## [Article]

------------

| Archibald Henry Macdonald Sinclair, 1st Viscount Thurso (then Sir Archibald Sinclair) (October 22, 1890-June 15, 1970) was leader of the UK Liberal Party from 1935 until 1945.
Sinclair served on the Western Front during the First World War and rose to the rank of Major in the Guards Machine Gun Regiment. He
served as second in command to Winston Churchill when Churchill
commanded the 6th Battalion of the Royal Scots Fusiliers
in the Ploegsteert Wood sector of the Western Front in 1915,
Churchill having been disgraced after Gallipoli. They formed a lasting friendship
that would become a significant political alliance in later decades.
In 1922 he entered the House
of Commons as a Liberal MP for Caithness and Sutherland supporting David Lloyd George, defeating the incumbent Liberal supporter of
Herbert Henry Asquith. He rose through the Liberal ranks
as the party shrank in Parliament, becoming Chief Whip by 1930. In 1931 the Liberal Party joined the National
Government of Ramsay MacDonald and Sinclair held the post of
Secretary of State for Scotland. The
following year he, together with other Liberal ministers, resigned from the government in protest at the Ottawa Convention introducing a series of tariff agreements. Sinclair and
the Liberal leader, Sir Herbert Samuel, were thus the last Liberal
politicians to sit in the Cabinet.
In the 1935 general election, Samuel lost
his seat. Sinclair became the party's leader at the head of only twenty MPs. With the party now clearly marginalised as a third
party on the fringe, with few distinct domestic policies, with a parliamentary party that was primarily a collection of
individuals elected as much for themselves as for their party, and with the separate Liberal Nationals offering competition amongst
Liberal inclined voters, Sinclair fought to make the Liberals once more a relevant force in British politics, taking up the
issues of opposition to the continental dictatorships and working worked closely with Winston Churchill who was a backbencher at that time
and generally shunned by his Conservative Party.

------------

## [Data excerpt]
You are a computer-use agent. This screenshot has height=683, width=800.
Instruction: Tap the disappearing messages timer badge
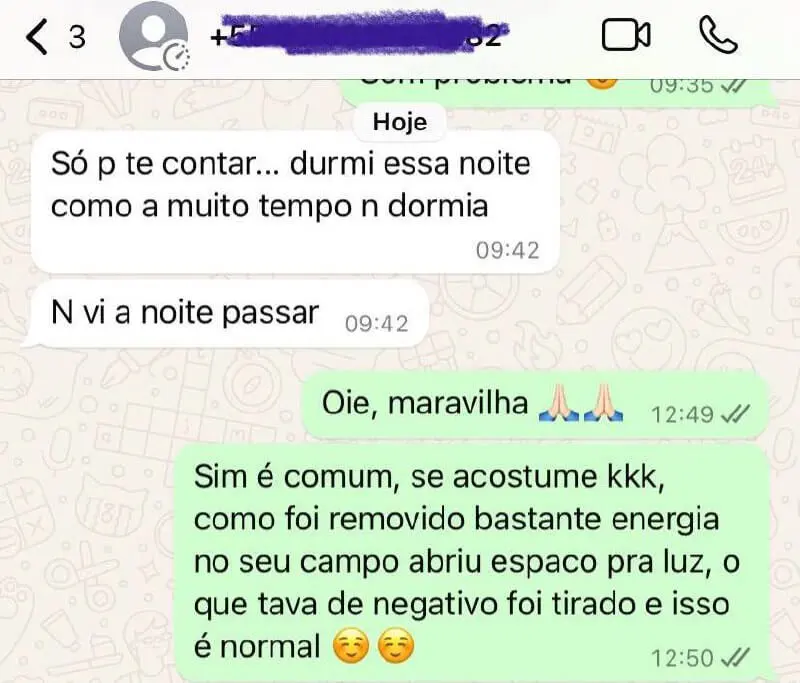(176, 57)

------------

## [Given problem 1]
Set down, word for word, the passage of the Sinclair biography starting with "In the 1935" and going on through "his Conservative Party.".
## [Given problem 2]
Condense the paragraph of the Sinclair biography that opens with "Sinclair served on the Western Front" into a short bulleted list that keeps its main facts.

## [Answer 1]
In the 1935 general election, Samuel lost
his seat. Sinclair became the party's leader at the head of only twenty MPs. With the party now clearly marginalised as a third
party on the fringe, with few distinct domestic policies, with a parliamentary party that was primarily a collection of
individuals elected as much for themselves as for their party, and with the separate Liberal Nationals offering competition amongst
Liberal inclined voters, Sinclair fought to make the Liberals once more a relevant force in British politics, taking up the
issues of opposition to the continental dictatorships and working worked closely with Winston Churchill who was a backbencher at that time
and generally shunned by his Conservative Party.

## [Answer 2]
- Served on the Western Front in the First World War, rising to Major in the Guards Machine Gun Regiment.
- Was second in command to Winston Churchill, who commanded the 6th Battalion of the Royal Scots Fusiliers in the Ploegsteert Wood sector in 1915 after being disgraced over Gallipoli.
- The two formed a lasting friendship that later became a significant political alliance.